A fundamental understanding of hot electron transport is critical for developing efficient hot-carrier-based solar cells. There have been significant efforts to enhance hot electron flux, and it has been found that a key factor affecting the hot electron flux is the lifetime of the hot electrons. Here, we report a combined study of hot electron flux and the lifetime of hot carriers using a perovskite-modified plasmonic nanodiode. We found that perovskite deposition on a plasmonic nanodiode can considerably improve hot electron generation induced by photon absorption. The perovskite plasmonic nanodiode consists of MAPbI₃ layers covering a plasmonic-Au/TiO₂ Schottky junction that is composed of randomly connected Au nanoislands deposited on a TiO₂ layer. The measured incident photon-to-electron conversion efficiency and the short-circuit photocurrent show a significantly improved solar-to-electrical conversion performance of this nanodiode. Such an improvement is ascribed to the improved hot electron flux in MAPbI₃ caused by effective light absorption from near-field enhancement of plasmonic Au and the efficient capture of hot electrons from Au nanoislands via the formation of a three-dimensional Schottky interface.
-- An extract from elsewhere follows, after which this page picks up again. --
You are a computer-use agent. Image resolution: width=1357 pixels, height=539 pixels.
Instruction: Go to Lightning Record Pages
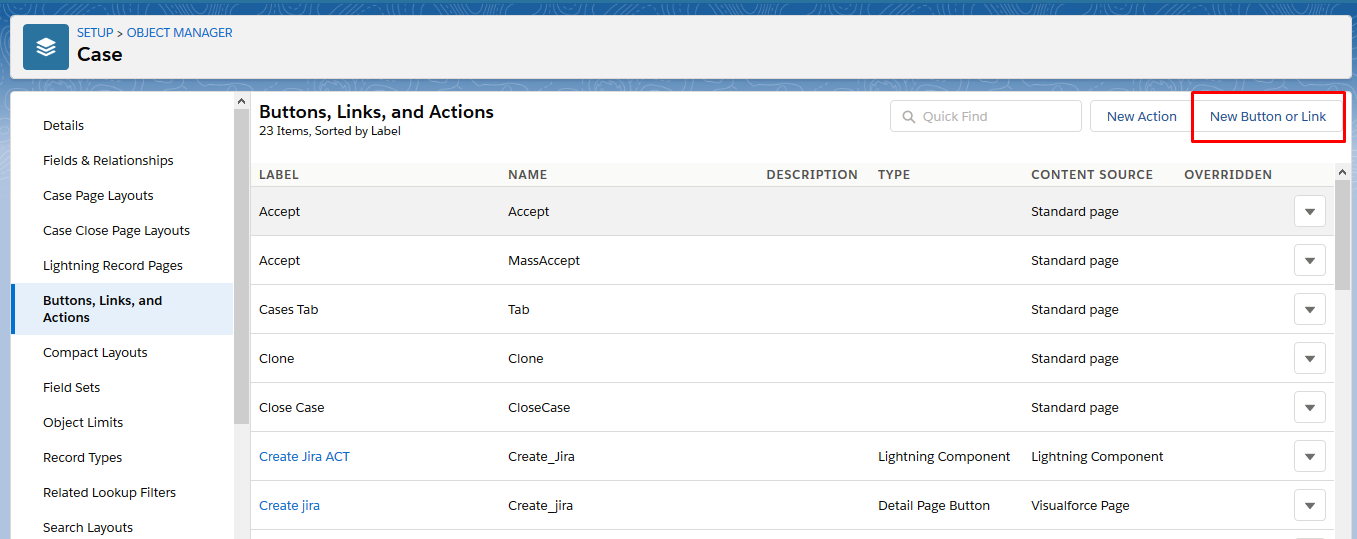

The relation between the lifetime and flux of hot electrons was confirmed by femtosecond transient absorption spectroscopy that showed considerably longer hot electron lifetimes in MAPbI₃ combined with the plasmonic Au structure. These findings can provide a fundamental understanding of hot electron generation and transport in perovskite, which can provide helpful guidance to designing efficient hot carrier photovoltaics.